おそらくここまで強行軍で来たのだろう。普段から身なりに気を使うハルカの隊服はあちこちが破れ、ほつれて汗と血でシミを作っていた。
アスカも同様で由良が抱えて心配そうにしている。
「博士、あの宿儺って奴。どう見ますか?」
このままではまともに動けない。そう判断したカナタは、ここで夜明けまで休憩を取ることにした。
あの宿儺という存在を放置はしておけないが、このままでは向かっても無駄に命を落とすだけ、むしろそこらをうろついている感染者に遅れを取るかもしれない。

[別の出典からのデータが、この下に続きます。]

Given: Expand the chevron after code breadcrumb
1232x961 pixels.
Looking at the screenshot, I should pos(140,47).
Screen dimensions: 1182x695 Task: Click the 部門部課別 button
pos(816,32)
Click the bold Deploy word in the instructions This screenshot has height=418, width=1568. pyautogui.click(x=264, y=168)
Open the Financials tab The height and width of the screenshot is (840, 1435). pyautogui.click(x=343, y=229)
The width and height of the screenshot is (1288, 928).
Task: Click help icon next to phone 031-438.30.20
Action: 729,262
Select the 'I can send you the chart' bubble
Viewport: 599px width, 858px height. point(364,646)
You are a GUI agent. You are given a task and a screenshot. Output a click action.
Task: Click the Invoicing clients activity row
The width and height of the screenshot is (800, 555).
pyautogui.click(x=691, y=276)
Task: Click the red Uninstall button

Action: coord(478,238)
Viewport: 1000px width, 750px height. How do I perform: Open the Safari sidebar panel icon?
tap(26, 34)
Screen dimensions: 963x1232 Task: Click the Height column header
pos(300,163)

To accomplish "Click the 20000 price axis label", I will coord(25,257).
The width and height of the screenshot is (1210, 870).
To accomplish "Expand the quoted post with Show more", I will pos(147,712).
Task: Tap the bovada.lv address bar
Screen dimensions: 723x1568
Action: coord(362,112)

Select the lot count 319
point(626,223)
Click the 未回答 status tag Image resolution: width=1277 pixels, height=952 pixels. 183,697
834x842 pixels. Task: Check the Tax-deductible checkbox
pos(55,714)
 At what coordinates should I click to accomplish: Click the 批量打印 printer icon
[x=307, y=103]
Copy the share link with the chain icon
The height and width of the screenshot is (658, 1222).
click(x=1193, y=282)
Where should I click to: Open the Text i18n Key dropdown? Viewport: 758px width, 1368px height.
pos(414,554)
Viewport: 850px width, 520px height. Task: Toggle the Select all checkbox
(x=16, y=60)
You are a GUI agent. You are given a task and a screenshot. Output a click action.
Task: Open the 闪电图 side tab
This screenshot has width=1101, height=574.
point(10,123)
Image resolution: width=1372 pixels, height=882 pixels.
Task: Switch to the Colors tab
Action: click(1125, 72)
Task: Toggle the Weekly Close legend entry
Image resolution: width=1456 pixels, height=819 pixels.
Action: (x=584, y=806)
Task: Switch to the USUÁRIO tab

「ぱっと見ただけではねぇ……感染者と生まれつき感染しない人間の融合か。そこに狂信者たちの執念と佐久間の欲が合わさってできた怪物。階さんも半感染していたんでしょ?それをあそこまで一方的に痛めつけることができる力とか想像も出来ないね」
「そうですか……」
がっくりと肩を落とすカナタを喰代博士が慰めるように言った。
「まぁ、私は朝までここの資料を調べるよ。もしかしたら何か見つけるかもしれないし、興味もある。君たちは休むんだ、いいね?私と違って君たちは戦いの場に身を置いている。ちょっとふらっとしたでは済まないからね?」
そう言うと博士はカナタの肩をポンと叩くと、鉄格子をくぐっていった。
もちろん中は確認して、クリアリング済みだ。
「……よし、全員移動。他の鉄格子の先にスペースがあった。そこで野営しよう」
万が一誰か隠れていたり、隠し通路なんぞがあったら目も当てられない。異常があればすぐに駆けつけられる距離にいるべきだろう。
カナタとヒナタがハルカの肩を抱えて、ダイゴがアスカを、スバルが花音を抱えて鉄格子の中に入っていった。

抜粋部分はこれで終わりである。